*EXERCISE DETAILS*. Each entry needs to be copied exactly, with nothing left out.

§ §

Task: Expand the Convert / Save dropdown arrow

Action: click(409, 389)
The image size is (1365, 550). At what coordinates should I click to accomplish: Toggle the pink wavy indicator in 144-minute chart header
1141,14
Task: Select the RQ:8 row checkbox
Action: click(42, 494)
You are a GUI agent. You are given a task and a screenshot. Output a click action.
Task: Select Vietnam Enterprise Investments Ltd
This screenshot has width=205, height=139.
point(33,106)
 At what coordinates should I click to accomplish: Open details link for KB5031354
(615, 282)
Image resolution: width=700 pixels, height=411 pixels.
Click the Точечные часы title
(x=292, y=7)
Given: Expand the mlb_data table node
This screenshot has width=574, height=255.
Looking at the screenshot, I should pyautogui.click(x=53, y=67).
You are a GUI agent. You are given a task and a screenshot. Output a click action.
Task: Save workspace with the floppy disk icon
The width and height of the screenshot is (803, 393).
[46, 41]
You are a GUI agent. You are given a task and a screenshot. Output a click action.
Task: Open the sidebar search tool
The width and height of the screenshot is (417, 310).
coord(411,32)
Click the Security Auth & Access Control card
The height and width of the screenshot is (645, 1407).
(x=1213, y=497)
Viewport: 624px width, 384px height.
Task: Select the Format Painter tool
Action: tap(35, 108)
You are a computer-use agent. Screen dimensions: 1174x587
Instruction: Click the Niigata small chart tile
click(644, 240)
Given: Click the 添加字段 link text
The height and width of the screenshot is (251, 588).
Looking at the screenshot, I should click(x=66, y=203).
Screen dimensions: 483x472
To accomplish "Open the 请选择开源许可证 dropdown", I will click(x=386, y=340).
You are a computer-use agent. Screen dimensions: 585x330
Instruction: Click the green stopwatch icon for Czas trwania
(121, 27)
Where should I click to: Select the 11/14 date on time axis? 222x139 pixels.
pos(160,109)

§ §

*ANSWER BELOW*.
Task: Expand the Convert / Save dropdown arrow

Action: click(409, 389)
The image size is (1365, 550). At what coordinates should I click to accomplish: Toggle the pink wavy indicator in 144-minute chart header
1141,14
Task: Select the RQ:8 row checkbox
Action: click(42, 494)
You are a GUI agent. You are given a task and a screenshot. Output a click action.
Task: Select Vietnam Enterprise Investments Ltd
This screenshot has width=205, height=139.
point(33,106)
 At what coordinates should I click to accomplish: Open details link for KB5031354
(615, 282)
Image resolution: width=700 pixels, height=411 pixels.
Click the Точечные часы title
(x=292, y=7)
Given: Expand the mlb_data table node
This screenshot has width=574, height=255.
Looking at the screenshot, I should pyautogui.click(x=53, y=67).
You are a GUI agent. You are given a task and a screenshot. Output a click action.
Task: Save workspace with the floppy disk icon
The width and height of the screenshot is (803, 393).
[46, 41]
You are a GUI agent. You are given a task and a screenshot. Output a click action.
Task: Open the sidebar search tool
The width and height of the screenshot is (417, 310).
coord(411,32)
Click the Security Auth & Access Control card
The height and width of the screenshot is (645, 1407).
(x=1213, y=497)
Viewport: 624px width, 384px height.
Task: Select the Format Painter tool
Action: tap(35, 108)
You are a computer-use agent. Screen dimensions: 1174x587
Instruction: Click the Niigata small chart tile
click(644, 240)
Given: Click the 添加字段 link text
The height and width of the screenshot is (251, 588).
Looking at the screenshot, I should click(x=66, y=203).
Screen dimensions: 483x472
To accomplish "Open the 请选择开源许可证 dropdown", I will click(x=386, y=340).
You are a computer-use agent. Screen dimensions: 585x330
Instruction: Click the green stopwatch icon for Czas trwania
(121, 27)
Where should I click to: Select the 11/14 date on time axis? 222x139 pixels.
pos(160,109)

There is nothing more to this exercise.